A little bit of these caricatures goes a long way, and the series’ biggest flaw is the way it bogs down in the middle as it lingers over Downey’s scenery chewing. In Nguyen’s novel, the Captain’s sojourn through the movie business—a slicing satire of how American auteurs like Oliver Stone and Francis Ford Coppola depicted Vietnam and the Vietnamese—is one of the funniest parts of the book. In the series, it’s the bit I found myself impatiently waiting through, longing to escape Downey and return to the Vietnamese ensemble.

The Sympathizer succeeds wonderfully at making Vietnam feel like the center of the universe, as it is for all of the engaging characters in the series. America—with its horrid food, shabby cement-box apartment buildings, and abundance of rats and cockroaches—becomes a different kind of prison camp for the Captain and his countrymen, a shadow land of exile. In his fiction, Nguyen has satirized the dewy nostalgia of the celebrations of Vietnamese culture staged by expats in the U.S., but the series is kinder. In one scene, a cabaret singer’s plaintive reiteration of the name “Saigon” conveys a pang of homesickness so powerful it makes you want to hit the pause button and start searching for airline tickets to whatever city you once loved and somehow lost.

For the most part, though, the series shares the novel’s resistance to sentimentality and ideological simplicity. The copy of Graham Greene’s The Quiet American lying on the Captain’s desk in the first episode signals as much. “You don’t want to come home,” the Captain’s handler warns him when he begs to return from L.A. “I can no longer be disappointed,” a fellow spy tells him when he ignores that advice and goes back anyway. Like many people who set out to be on the right side of history, the Captain finds himself doing terrible things.

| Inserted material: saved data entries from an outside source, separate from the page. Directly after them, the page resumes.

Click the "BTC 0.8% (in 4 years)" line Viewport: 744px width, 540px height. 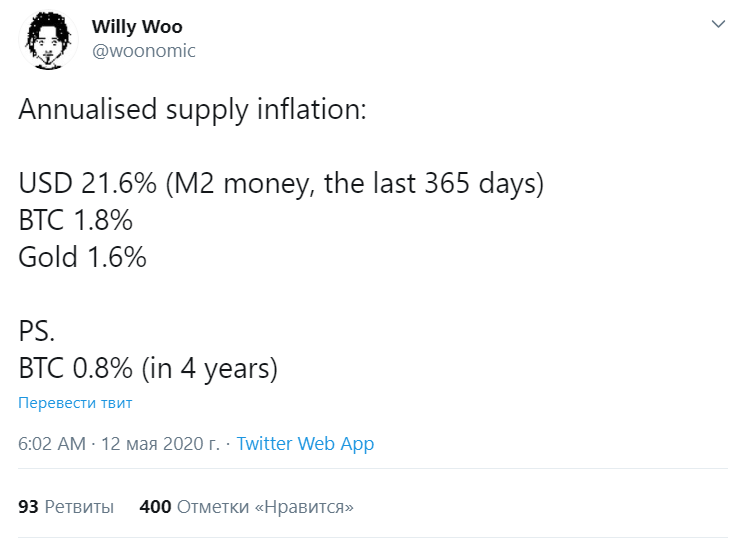pos(147,368)
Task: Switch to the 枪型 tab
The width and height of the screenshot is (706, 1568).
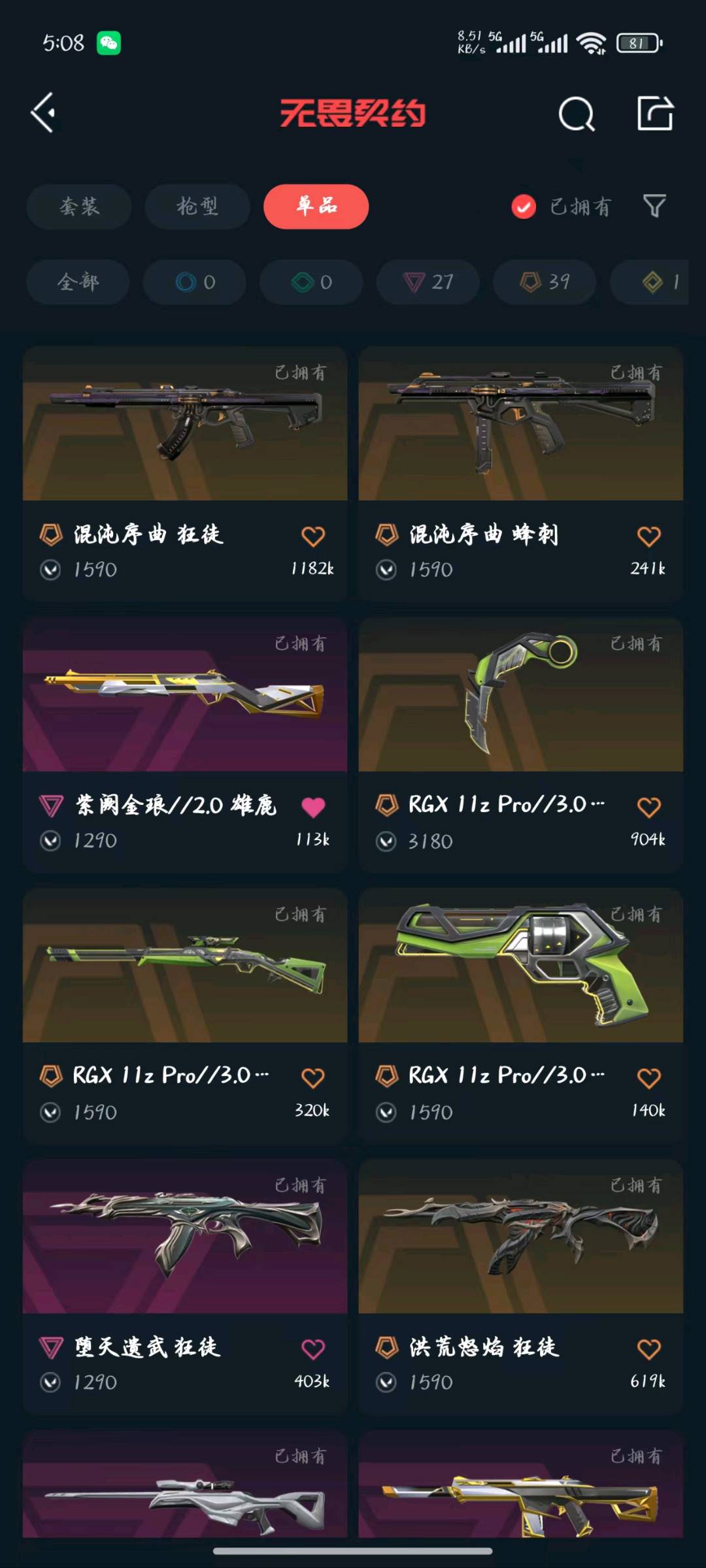Action: [x=197, y=206]
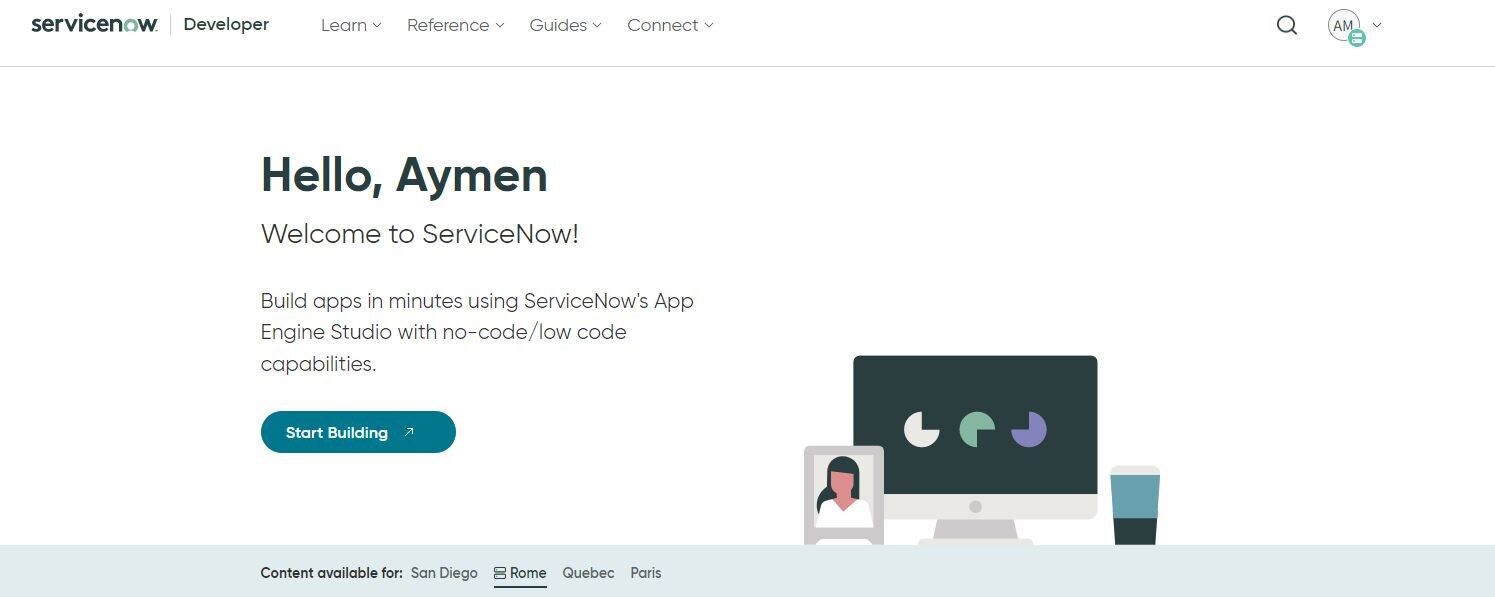Click the Start Building button
This screenshot has width=1495, height=597.
click(x=358, y=432)
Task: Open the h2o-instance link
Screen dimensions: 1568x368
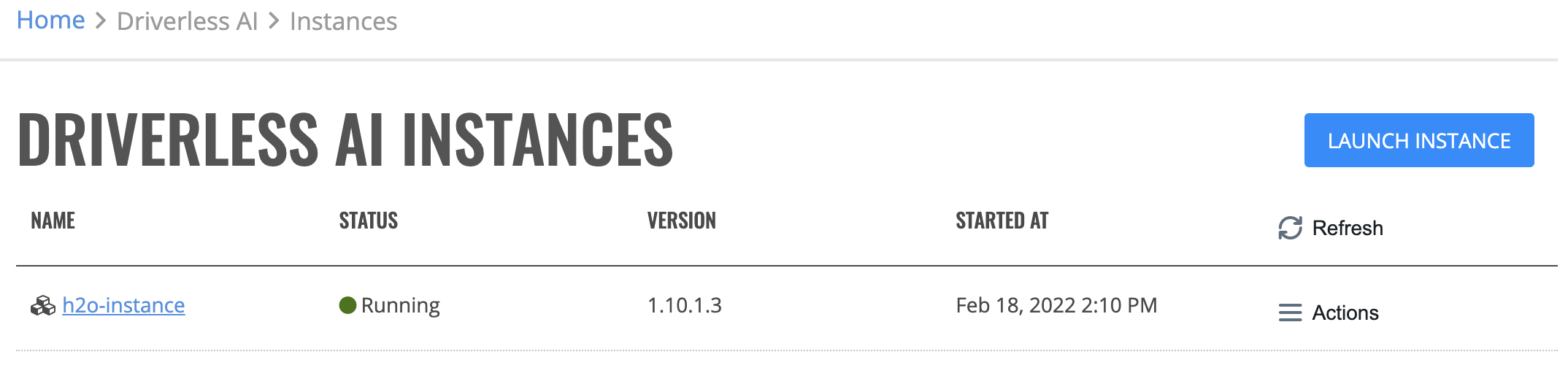Action: tap(123, 305)
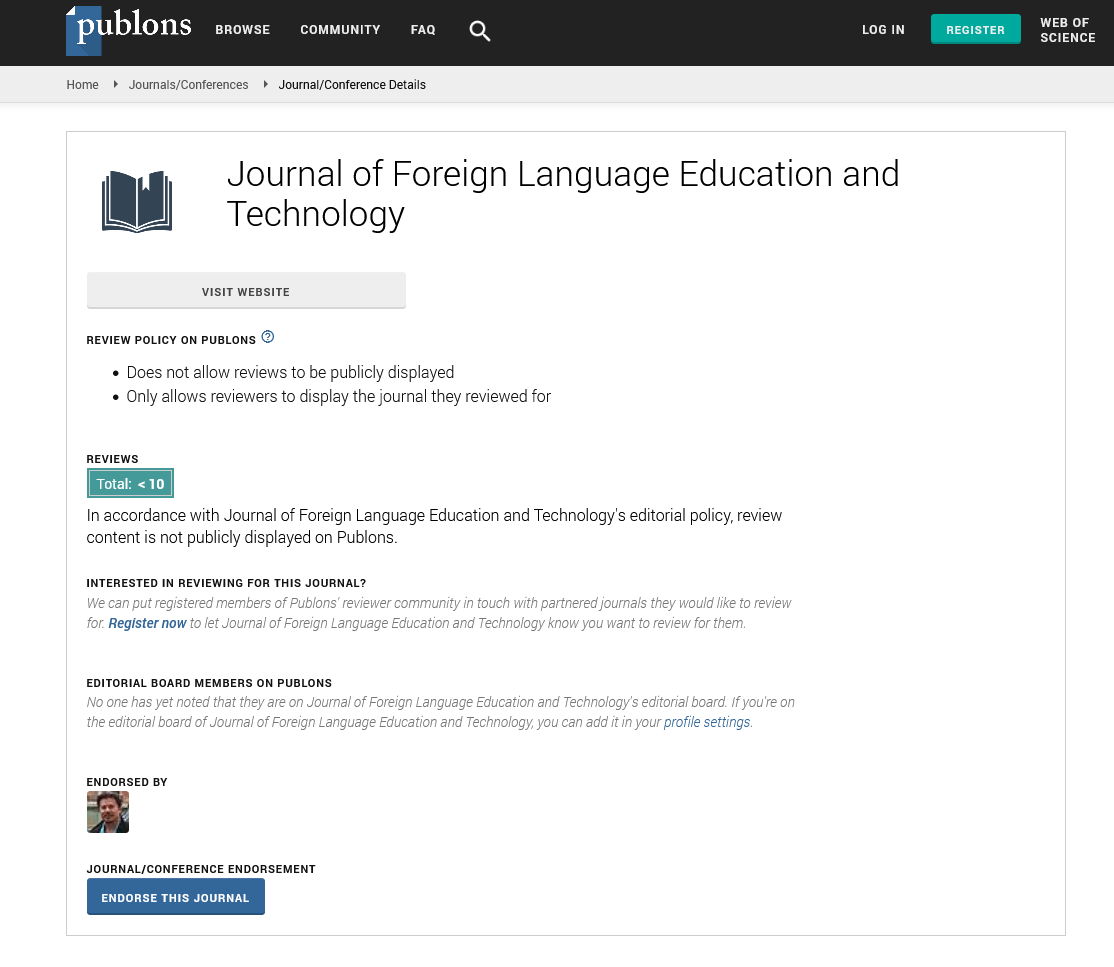Open the search magnifier icon
The image size is (1114, 967).
tap(480, 31)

In this, Nguyen’s narrator has never entirely made sense. His communism seems notional, more a reaction to Western imperialism than a genuine set of political convictions. Why has he sacrificed so much to this cause? What he most cares about are the two friends he swore allegiance to in boyhood, each now on opposite sides of the conflict, each fighting for good reasons.

Moral conundrums often don’t make for riveting cinema, and The Sympathizer leans heavily on the considerable charisma of its lead actor to hold its viewers. Xuande’s Captain starts out poised, even cocky, able to manage the personality flaws, dodgy values, and outrageous demands of his various mentors with grace. Eventually, the impossibility of his situation dismantles him, scenes that Xuande plays with wrenching vulnerability. It’s as if the Captain starts out in a Coen brothers movie and ends up in a George Orwell novel, an unenviable trajectory. He thought the war was over and that his side had won. But it turned out the war was only holding its breath.